Machine Learning for Air Quality and CO2 Emissions: The Role of Data Understanding
Synopsis
Machine Learning for Air Quality and CO2 Emissions: The Role of Data Understanding: In recent years, the emergence of machine learning (ML) techniques has enabled increasingly sophisticated approaches to environmental prediction. However, comparatively little attention has been paid to the nature, origin, and methodological construction of the datasets underlying these models. This study investigates the role of data in ML-based environmental applications, focusing on two domains: greenhouse gas (GHG) emissions, particularly carbon dioxide (CO2), and particulate matter concentrations (PM_{2.5} and PM_{10}). For Poland and Slovakia, a LightGBM model was trained to predict CO2 emissions across all major economic sectors: Residential, Power, Transport, Industry, and Aviation.

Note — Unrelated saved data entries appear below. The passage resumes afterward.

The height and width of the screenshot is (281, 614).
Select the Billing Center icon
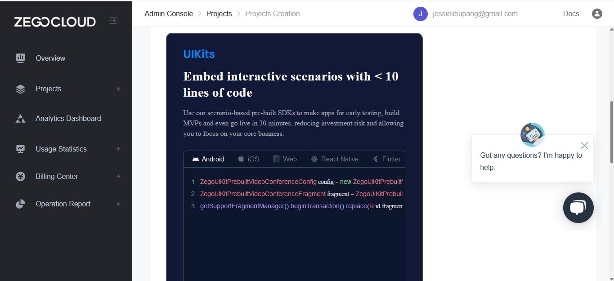(20, 176)
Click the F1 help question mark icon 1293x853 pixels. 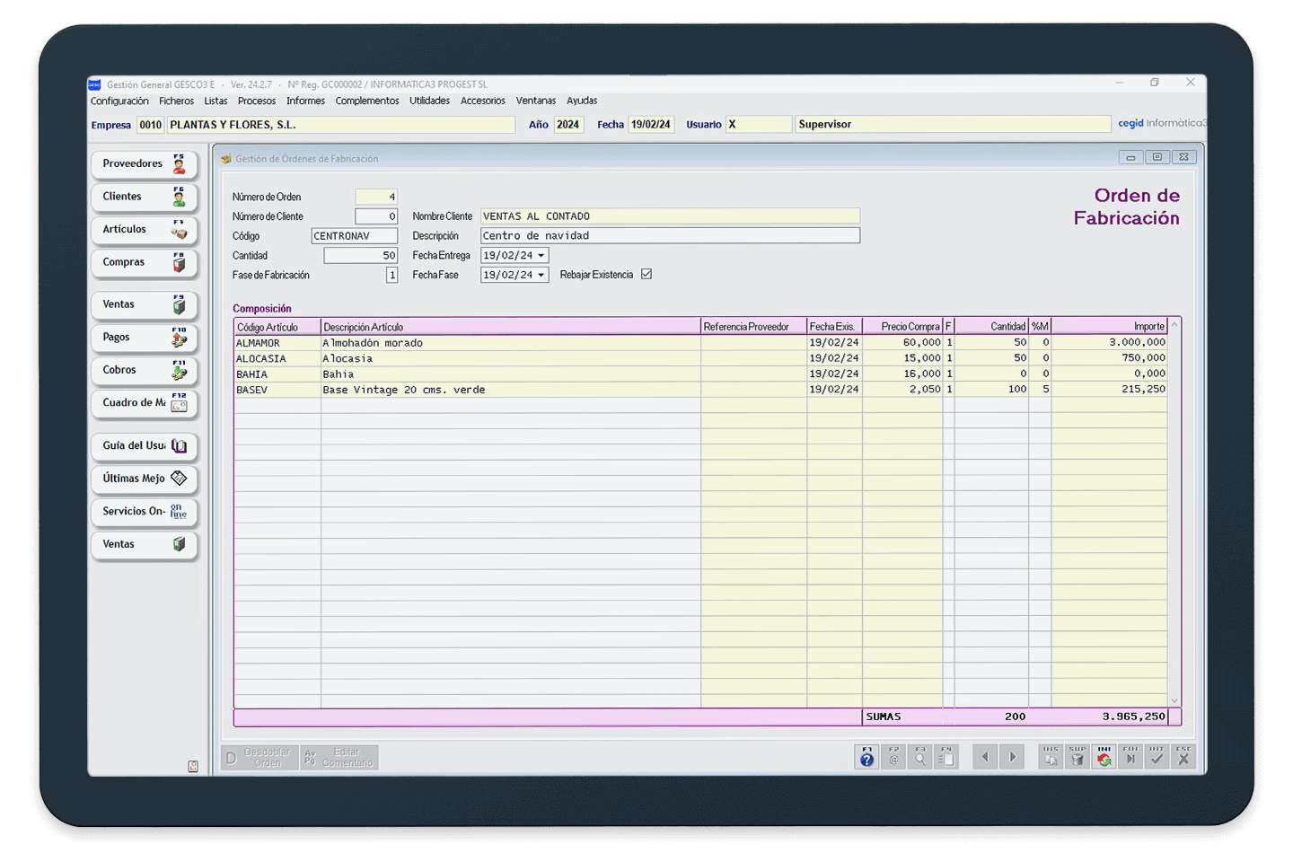866,757
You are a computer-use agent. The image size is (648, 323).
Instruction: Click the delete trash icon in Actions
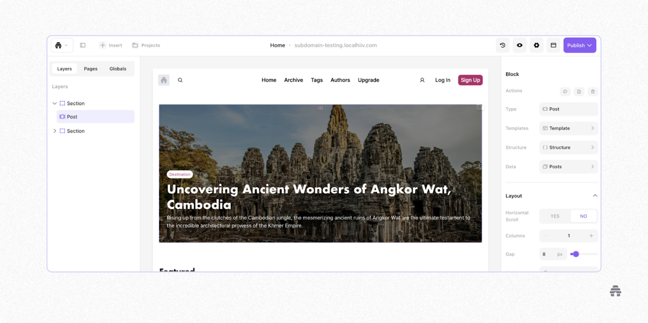593,91
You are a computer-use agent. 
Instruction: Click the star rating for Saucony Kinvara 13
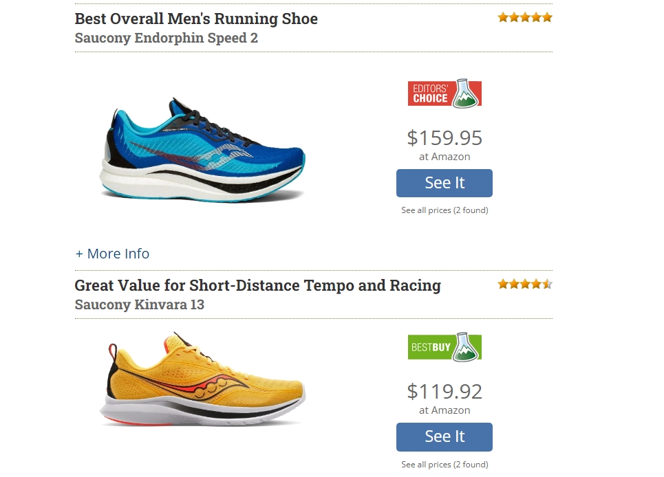point(525,284)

Predictive performance was highest in sectors with regular, seasonal emission patterns, while low-variability sectors such as Domestic Aviation posed greater challenges. For particulate matter, meteorological variables and time-related features were used to forecast PM_{2.5} and PM_{10} during the heating season. The models captured general temporal patterns, including short-term fluctuations and seasonal peaks, although extreme events were partially underestimated. Overall, the findings highlight that predictive accuracy is strongly influenced by the quality, resolution, and structure of input datasets, as well as by emission regularity and environmental conditions. This work underscores the importance of careful dataset design and preprocessing in ML applications for environmental monitoring, providing guidance for improving the reliability of emission and air quality forecasting.